The Slicing And Dicing of Alcohol Wholesalers

Slice If you regularly read Timothy P. Carney, the reporter who covers the murky and twisted world that is the realm of lobbyists, then you recently witnessed the smug and dirty hypocrisy of alcohol wholesalers and their disingenuous calls for protection of state authority spilled out upon their shiny shoes as Carney drew is pen directly through their gut in a simple, straight-forward article in the Washington Examiner about the motivations behind H.R. 5034.

"Congressmen in both parties are rallying behind alcohol legislation
they say is needed to protect our youth from binge drinking and public
drunkenness. They call it the CARE Act.



Any time politicians start talking this way, it's time to ask:

"Who's getting rich off of this regulation?"

The answer in this case: beer, wine and liquor wholesalers."

Carney is a Conservative. He's the Lobbying Editor for the Washington Examiner. He is the chief reporter for the Evans-Novak Political Report, He's a contributor to numerous journals. He is the author of "Obamanomics: How Barack Obama is Bankrupting You and Enriching His Wall Street Friends, Corporate Lobbyists and Union Boss" as well as "The Big Ripoff: How Big Business and Government Steal Your Money.

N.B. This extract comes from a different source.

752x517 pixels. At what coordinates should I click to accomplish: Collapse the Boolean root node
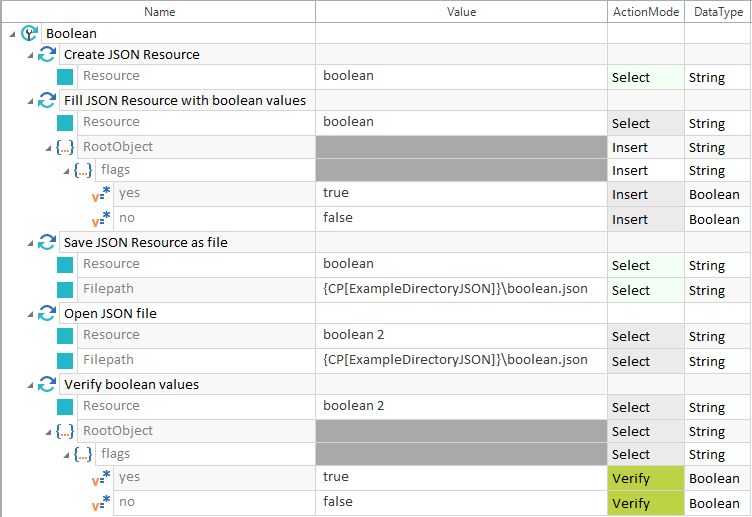tap(12, 34)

I mention his credentials not to suggest his more Conservative leanings match mine or that opposition to hypocrisy and greed is a conservative value. I mention them to reiterate that Carney is in the business of drawn fat, straight lines from motivations to actions to consequences. And he's good at it:

"Liquor control laws provide the setting for an explanatory fable,
created by economist Bruce Yandle, about regulatory robbery. It's
called "The Baptist and the Bootlegger." The bootlegger's business
depends on strict alcohol regulation that creates demand for illegal
booze. While the bootlegger funds the prohibitionist politician's
election, the local Baptist minister goes on stage for campaign
rallies. Regulation protects special-interest profit, but it's touted
as a public good.

Today, with the CARE Act [H.R. 5034], the "bootleggers" are the wholesalers."

"Regulated Robbery". That's not exactly what the three tier system has become. Today, it's more "Regulated Wholesaler Protectionism". Carney Explains:

In other industries, wholesalers need to make sure they are delivering
real value, because if they're not, they'll be discarded as unnecessary
middlemen….Unless, of course, circumventing wholesalers is illegal. Then the
middleman's cut can grow without fear of being frozen out. It's
regulatory robbery by the wholesalers.You can see why the NBWA [National Beer Wholesalers Association] and the WSWA [Wine & Spirit Wholesalers of America] go to the mat defending the
laws that mandate this three-tier system."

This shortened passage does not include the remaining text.